Exercise objective
Once you reach the line containing "You are a GUI" in the entries below, write out that line and each one after it down to the line containing "Foreign Language", exactly and with nothing added.

Stored data
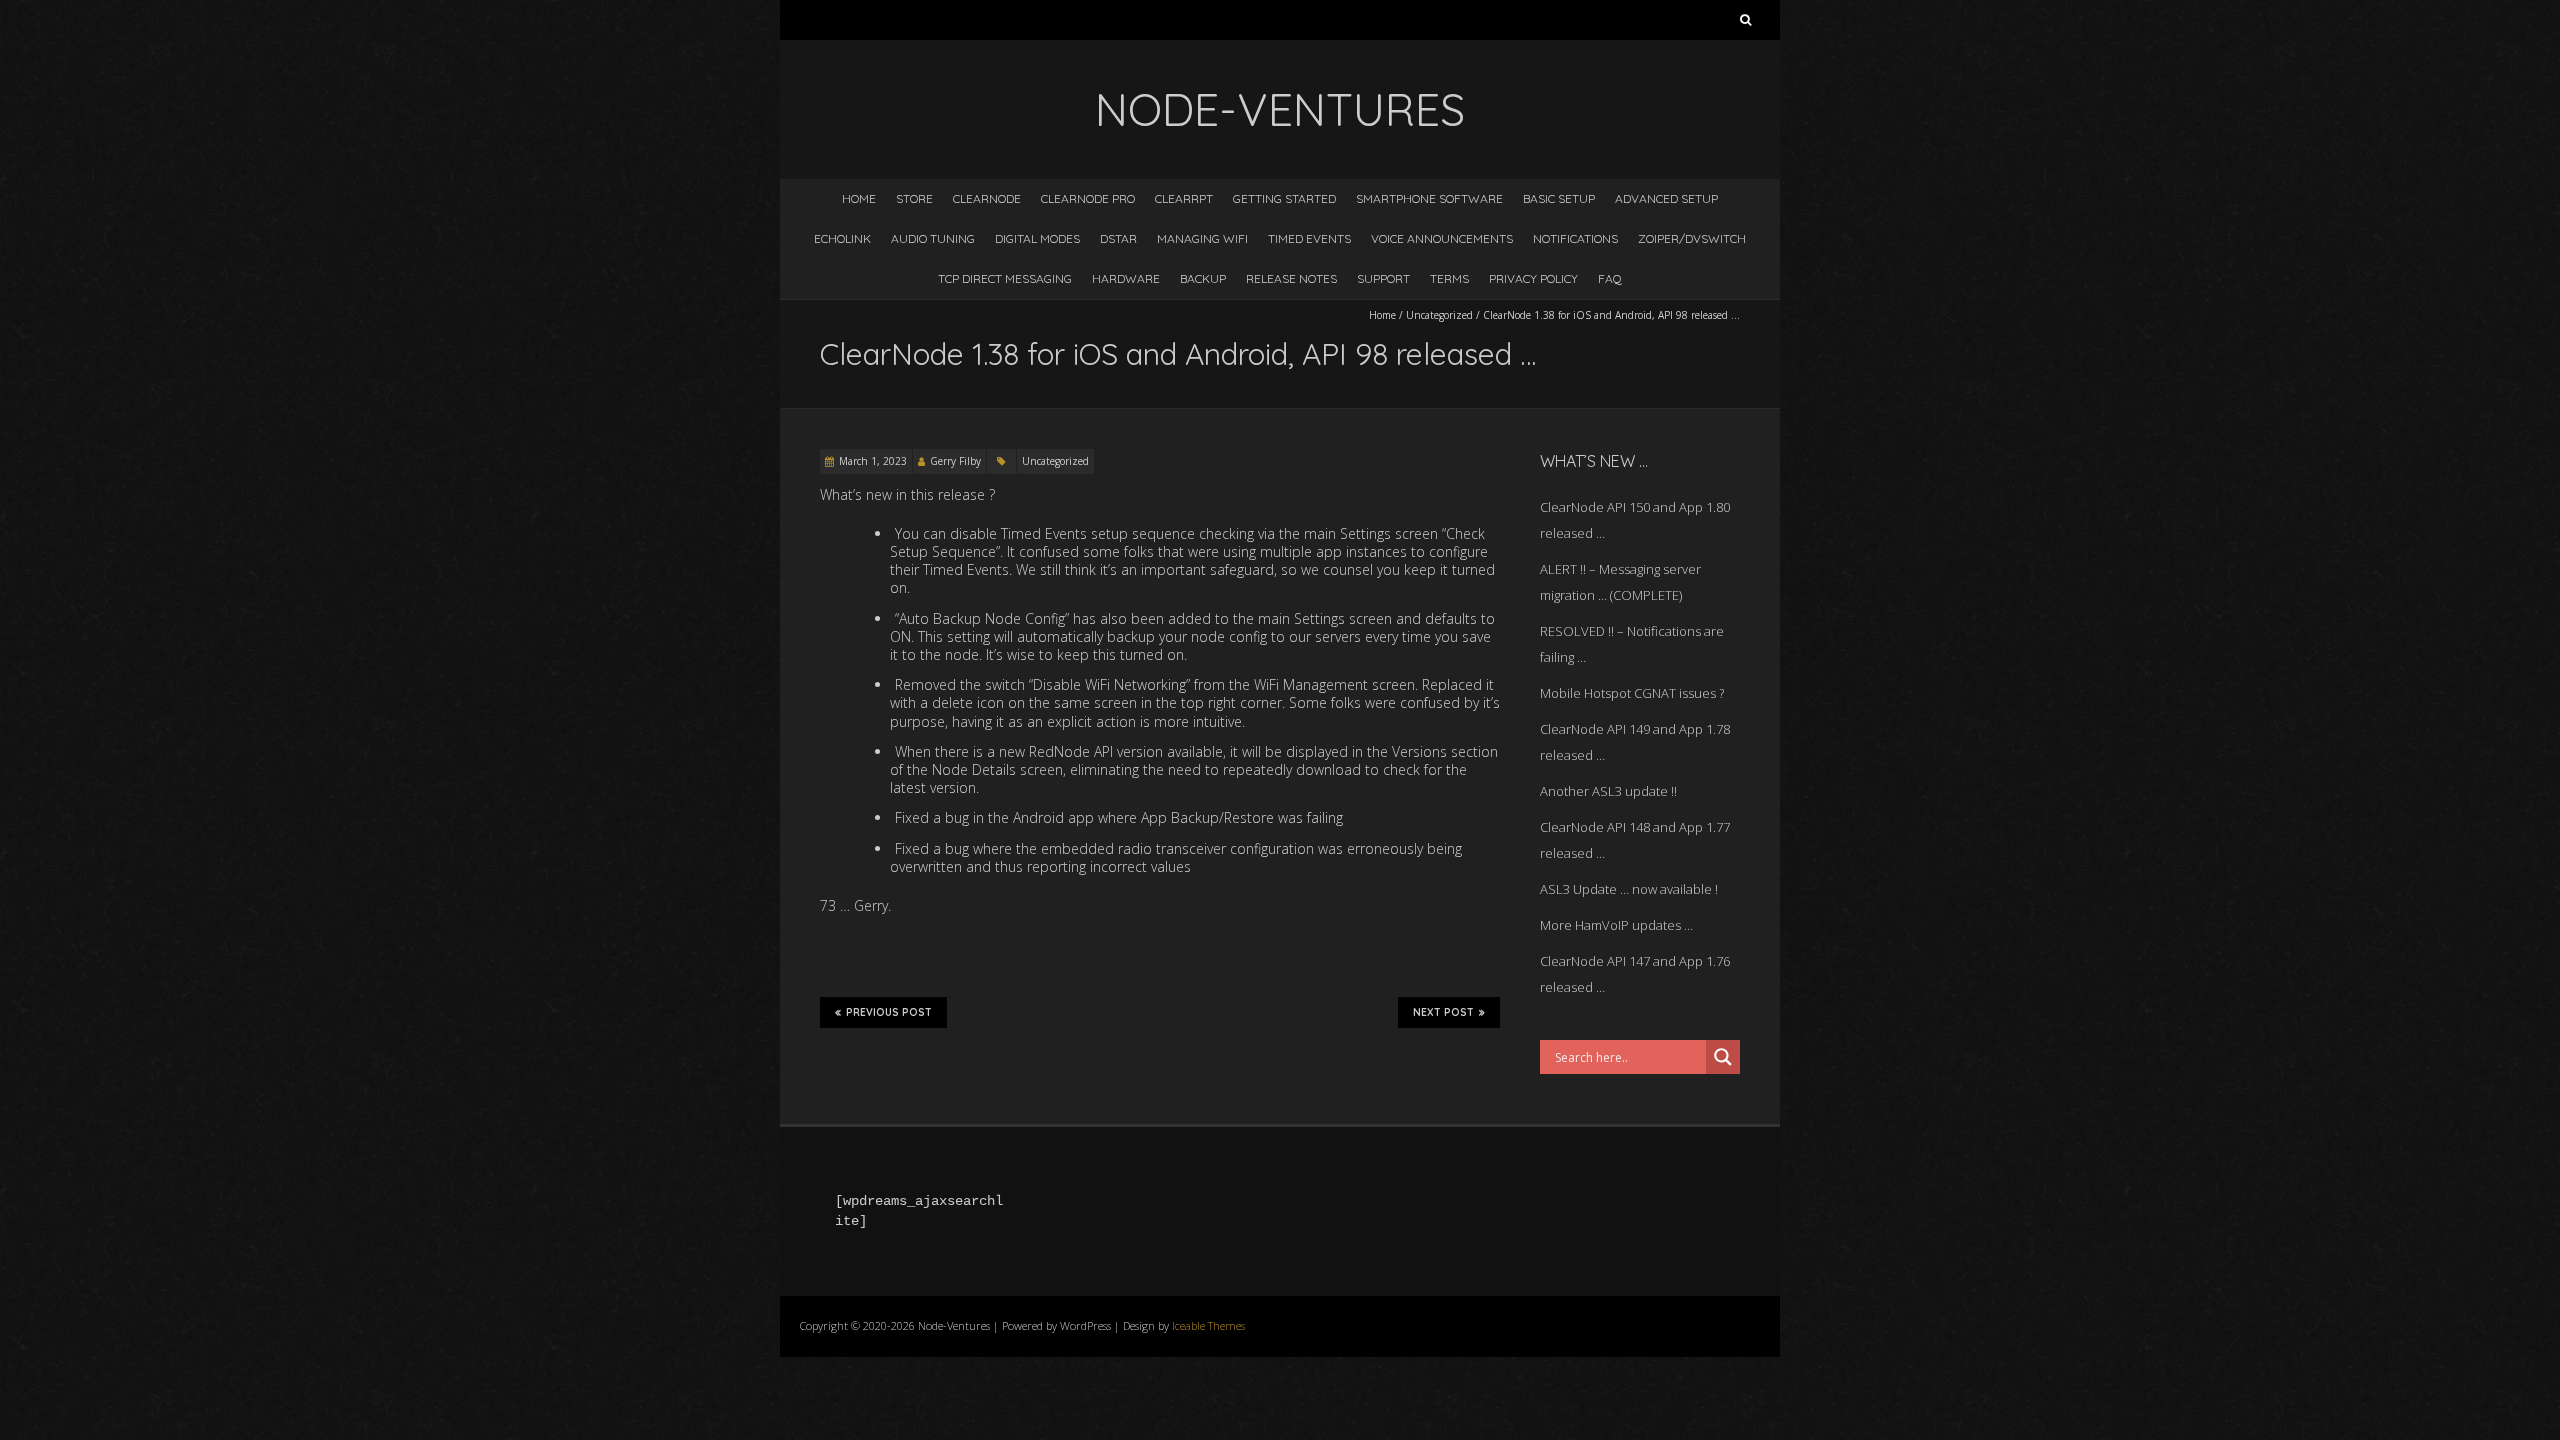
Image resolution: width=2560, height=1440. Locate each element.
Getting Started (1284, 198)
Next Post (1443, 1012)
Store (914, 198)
--
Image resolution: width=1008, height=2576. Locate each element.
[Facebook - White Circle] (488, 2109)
--
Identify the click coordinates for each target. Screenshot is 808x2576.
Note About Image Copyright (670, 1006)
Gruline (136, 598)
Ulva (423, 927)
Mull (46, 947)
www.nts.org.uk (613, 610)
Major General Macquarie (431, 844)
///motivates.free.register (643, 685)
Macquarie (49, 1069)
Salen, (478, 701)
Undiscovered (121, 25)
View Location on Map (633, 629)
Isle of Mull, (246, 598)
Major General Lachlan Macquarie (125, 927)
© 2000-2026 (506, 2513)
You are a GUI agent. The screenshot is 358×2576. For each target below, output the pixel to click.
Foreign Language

Exercise answer
You are a GUI agent. The screenshot is 358×2576. For each target below, output the pixel to click.
Foreign Language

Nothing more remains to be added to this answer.